*DOCUMENT SECTION*
===

Collaborative Leadership: A Process for Success in a Turbulent World

Do you know how to provide collaborative leadership in a disciplined fashion? And how does one define disciplined collaboration? The current business and leadership literature touts the importance of collaborating in our turbulent world. Large and small businesses and teams struggle to wrap their heads around just what collaboration is. Many see collaboration or collaborative leadership as a challenge that can be met through technology, whether it is through social media or virtual conferencing, while others recognize the benefits of restructuring an office space so that it appears more open. However, technology and physical space are only superficial means to address the challenge of disciplined collaboration. Collaboration — and successful collaborative leadership — does not derive from “where” or through “which” media people interact. Instead, it is about “how” people interact. And that “how” must be disciplined.

Disciplined Collaboration

Disciplined collaboration holds a central place in Jim Collins’ latest work, “Great by Choice.” “Great by Choice” is the result of a grand research project that seeks to discover how some companies have continued to thrive in spite of uncertainty, chaos and luck — good or bad. It’s a centrally important issue in our turbulent world, where change is so rapid and unpredictable. Collaborative leadership has been cited as a vital skill that teams and companies must use in order to constantly create, innovate and adapt to change. Innovation is often seen as the fruit of collaboration; however, this is a dangerously limited perspective. Collaboration is much more valuable than a means to achieve innovation. Disciplined collaboration is an invaluable process that teams can utilize to successfully innovate, solve problems, make decisions, plan and execute.

===

*WHAT IS ASKED*
1 > From the piece on collaborative leadership, can you reproduce the passage starting at "Disciplined collaboration holds" and ending at "plan and execute."?
2 > In the piece on collaborative leadership, why are technology and physical office space called only superficial means of addressing disciplined collaboration? Answer in one to three sentences.

===

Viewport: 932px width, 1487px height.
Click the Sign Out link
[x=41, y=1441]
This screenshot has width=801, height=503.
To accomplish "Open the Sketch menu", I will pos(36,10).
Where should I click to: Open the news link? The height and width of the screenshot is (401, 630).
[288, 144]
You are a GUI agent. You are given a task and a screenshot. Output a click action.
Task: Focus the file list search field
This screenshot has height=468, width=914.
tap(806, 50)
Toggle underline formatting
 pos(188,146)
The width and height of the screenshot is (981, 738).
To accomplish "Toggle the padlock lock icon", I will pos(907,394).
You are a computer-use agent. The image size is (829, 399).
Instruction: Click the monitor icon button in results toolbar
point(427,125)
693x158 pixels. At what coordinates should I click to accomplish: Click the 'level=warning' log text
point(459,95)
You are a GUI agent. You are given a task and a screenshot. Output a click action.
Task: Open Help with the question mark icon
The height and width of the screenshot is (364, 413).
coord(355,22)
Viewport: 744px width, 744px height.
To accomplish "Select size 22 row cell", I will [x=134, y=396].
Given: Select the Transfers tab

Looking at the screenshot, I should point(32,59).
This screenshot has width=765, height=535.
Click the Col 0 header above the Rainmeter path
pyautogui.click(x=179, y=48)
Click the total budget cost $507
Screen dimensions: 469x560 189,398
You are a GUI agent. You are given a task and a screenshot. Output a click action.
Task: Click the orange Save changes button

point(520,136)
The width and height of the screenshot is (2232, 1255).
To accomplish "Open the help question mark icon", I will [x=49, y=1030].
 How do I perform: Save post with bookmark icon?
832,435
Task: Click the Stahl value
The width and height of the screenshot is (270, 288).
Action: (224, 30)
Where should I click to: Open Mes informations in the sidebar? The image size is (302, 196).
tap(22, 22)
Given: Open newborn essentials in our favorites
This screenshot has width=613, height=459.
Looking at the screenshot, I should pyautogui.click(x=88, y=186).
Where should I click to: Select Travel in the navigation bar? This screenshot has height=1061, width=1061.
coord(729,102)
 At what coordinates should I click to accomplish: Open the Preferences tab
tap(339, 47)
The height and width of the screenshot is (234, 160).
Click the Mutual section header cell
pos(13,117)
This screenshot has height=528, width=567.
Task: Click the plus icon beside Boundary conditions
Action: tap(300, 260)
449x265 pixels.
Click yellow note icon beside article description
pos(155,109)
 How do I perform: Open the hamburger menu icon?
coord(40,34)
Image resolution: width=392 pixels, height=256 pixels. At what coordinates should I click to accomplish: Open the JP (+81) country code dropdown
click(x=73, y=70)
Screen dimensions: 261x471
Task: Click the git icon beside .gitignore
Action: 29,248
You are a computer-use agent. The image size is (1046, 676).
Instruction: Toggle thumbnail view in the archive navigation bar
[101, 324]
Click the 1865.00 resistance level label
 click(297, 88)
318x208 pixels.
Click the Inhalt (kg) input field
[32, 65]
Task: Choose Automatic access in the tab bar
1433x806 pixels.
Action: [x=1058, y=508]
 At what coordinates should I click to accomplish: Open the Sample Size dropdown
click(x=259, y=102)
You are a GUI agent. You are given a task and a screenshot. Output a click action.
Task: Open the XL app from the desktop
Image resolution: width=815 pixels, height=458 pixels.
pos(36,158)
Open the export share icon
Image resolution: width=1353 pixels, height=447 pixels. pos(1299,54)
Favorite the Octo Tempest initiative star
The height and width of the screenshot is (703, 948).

===

*SOLUTIONS TO THE EXERCISE*
1 >
Disciplined collaboration holds a central place in Jim Collins’ latest work, “Great by Choice.” “Great by Choice” is the result of a grand research project that seeks to discover how some companies have continued to thrive in spite of uncertainty, chaos and luck — good or bad. It’s a centrally important issue in our turbulent world, where change is so rapid and unpredictable. Collaborative leadership has been cited as a vital skill that teams and companies must use in order to constantly create, innovate and adapt to change. Innovation is often seen as the fruit of collaboration; however, this is a dangerously limited perspective. Collaboration is much more valuable than a means to achieve innovation. Disciplined collaboration is an invaluable process that teams can utilize to successfully innovate, solve problems, make decisions, plan and execute.

2 > Collaboration and successful collaborative leadership do not come from where people interact or through which media. They depend on how people interact, and that how must be disciplined.